Gene Expression Laboratory
Daniel and Martina Lewis Chair
Geoffrey M. Wahl, a professor in the Gene Expression Laboratory, is studying the genetic basis of the origin and progression of cancer and why tumors become resistant to drugs.
The underlying mechanisms of the genetic instability of cancer cells, and of their ability to develop resistance to anti-cancer drugs have remained a mystery to cancer biologists for the better part of a century. Wahl has found evidence that the instability derives from mutations in key genes that determine when it is safe for the cell to begin the important process of duplication of the genetic material. Such mutations also prevent cancer cells from responding to treatments commonly used in therapy that produce DNA damage, such as ionizing radiation. This increases the chances that a mutant cell will be produced every time it tries to reproduce itself. While this gives cancer cells many advantages for growth under stressful conditions, it also provides novel routes for the development of new anti-cancer therapies. The lab is now investigating how p53 is regulated, as 50% of human cancers express wild type p53 that is functionally compromised. Their efforts center on the use of in vitro systems and genetically modified mice to understand the contributions of two related proteins, Mdm2 and Mdm4 (Mdmx) to p53 regulation. Previous studies have shown that these proteins are essential for controlling p53 activity, and that they are frequently over-expressed in cancer cells as a way to mitigate p53 function in tumors containing wild type p53 genes. A goal of these studies is to develop drugs that antagonize Mdm2 and Mdmx to treat patients when tumors over-express these proteins. Another area of investigation concerns the identification and isolation of stem cells that are required to form each of the different types of cells in organs such as the mammary gland. This is important as the special properties of such cells, including their abilities to self-renew and to divide infrequently may enable them to contribute to cancer formation and to drug resistance.
Significant advances in breast cancer prevention and treatment have come from strategies based on knowledge of mammary cell biology and the unique molecular fingerprints of individual tumors. Despite such advances, however, more than 40,000 patients in the United States and about 500,000 worldwide will die of breast cancer in the next 12 months. In too many cases, treatment failures resulting from emergence of drug-resistant cells and metastases will shorten lifespan and reduce quality of life. The overarching issue the Wahl lab addresses is whether a better understanding of the stem-like cells Wahl and others have found in many breast cancers could provide clues to the development of more effective treatment strategies.
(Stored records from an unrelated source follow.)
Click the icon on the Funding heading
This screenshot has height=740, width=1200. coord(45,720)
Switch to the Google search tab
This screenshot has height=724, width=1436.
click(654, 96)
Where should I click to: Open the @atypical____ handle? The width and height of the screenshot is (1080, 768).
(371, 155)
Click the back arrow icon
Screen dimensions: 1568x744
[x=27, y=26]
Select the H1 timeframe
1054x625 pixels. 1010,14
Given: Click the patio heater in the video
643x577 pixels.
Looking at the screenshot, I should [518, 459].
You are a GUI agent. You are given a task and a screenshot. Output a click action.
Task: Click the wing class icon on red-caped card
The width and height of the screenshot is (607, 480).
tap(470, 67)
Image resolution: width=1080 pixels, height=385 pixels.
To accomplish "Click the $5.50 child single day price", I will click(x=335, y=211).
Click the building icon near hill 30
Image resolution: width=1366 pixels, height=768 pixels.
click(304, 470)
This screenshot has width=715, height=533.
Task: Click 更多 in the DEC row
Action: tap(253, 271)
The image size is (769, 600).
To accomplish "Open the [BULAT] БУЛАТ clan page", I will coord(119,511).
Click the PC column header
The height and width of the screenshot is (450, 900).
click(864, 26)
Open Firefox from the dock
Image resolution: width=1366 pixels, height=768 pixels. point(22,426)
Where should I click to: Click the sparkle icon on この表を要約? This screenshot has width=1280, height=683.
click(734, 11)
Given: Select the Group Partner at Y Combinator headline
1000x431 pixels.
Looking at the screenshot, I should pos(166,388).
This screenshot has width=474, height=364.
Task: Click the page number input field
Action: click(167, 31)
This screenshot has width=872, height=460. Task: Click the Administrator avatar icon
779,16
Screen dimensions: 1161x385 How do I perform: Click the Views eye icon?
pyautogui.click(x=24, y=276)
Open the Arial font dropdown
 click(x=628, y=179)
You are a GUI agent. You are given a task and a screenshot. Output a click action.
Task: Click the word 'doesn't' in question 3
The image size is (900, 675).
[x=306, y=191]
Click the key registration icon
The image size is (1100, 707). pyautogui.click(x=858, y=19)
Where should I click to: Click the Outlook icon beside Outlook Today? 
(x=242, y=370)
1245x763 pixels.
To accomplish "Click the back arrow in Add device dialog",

During the 1800s pathologists and developmental biologists emphasized that understanding cancer requires deep knowledge of the principles governing the development of the tissue of origin in which the cancer will arise. Thus, even in the 19th century, scientists appreciated that cancer is a caricature of normal development. Wahl's group therefore expended considerable effort studying the development of the mouse mammary gland in the hope that it would provide insight into the types of cells and processes that are perturbed in the generation of human breast cancers.
His team recently reported the first identification, isolation and characterization of mouse fetal mammary stem cells (fMaSCs) and their associated gene expression profiles. Significantly, they found that many growth regulatory pathways present in fMaSCs appear to be enriched in specific patients with aggressive and frequently chemoresistant basal-like and triple-negative cancers. This is important, as these cancers currently lack molecular targets around which to build personalized therapeutic agents, such as Herceptin for those breast cancers that overexpress Her2 (a growth factor receptor that Herceptin inactivates). The researchers tested whether currently available targeted therapeutic agents directed against some fMaSC growth factor pathways would inhibit their growth and found that the agents tested worked well to inhibit fMaSC growth.
Wahl and his group are now doing the work needed to extend these studies to the clinic in the hope that this basic research can be translated to the bedside to help patients with breast cancers that currently lack targeted therapeutic strategies. An implication of the work is that cells that fuel cancer progression may revert to, or acquire, gene expression characteristics initially found in the stem cells of the embryonic tissue of origin.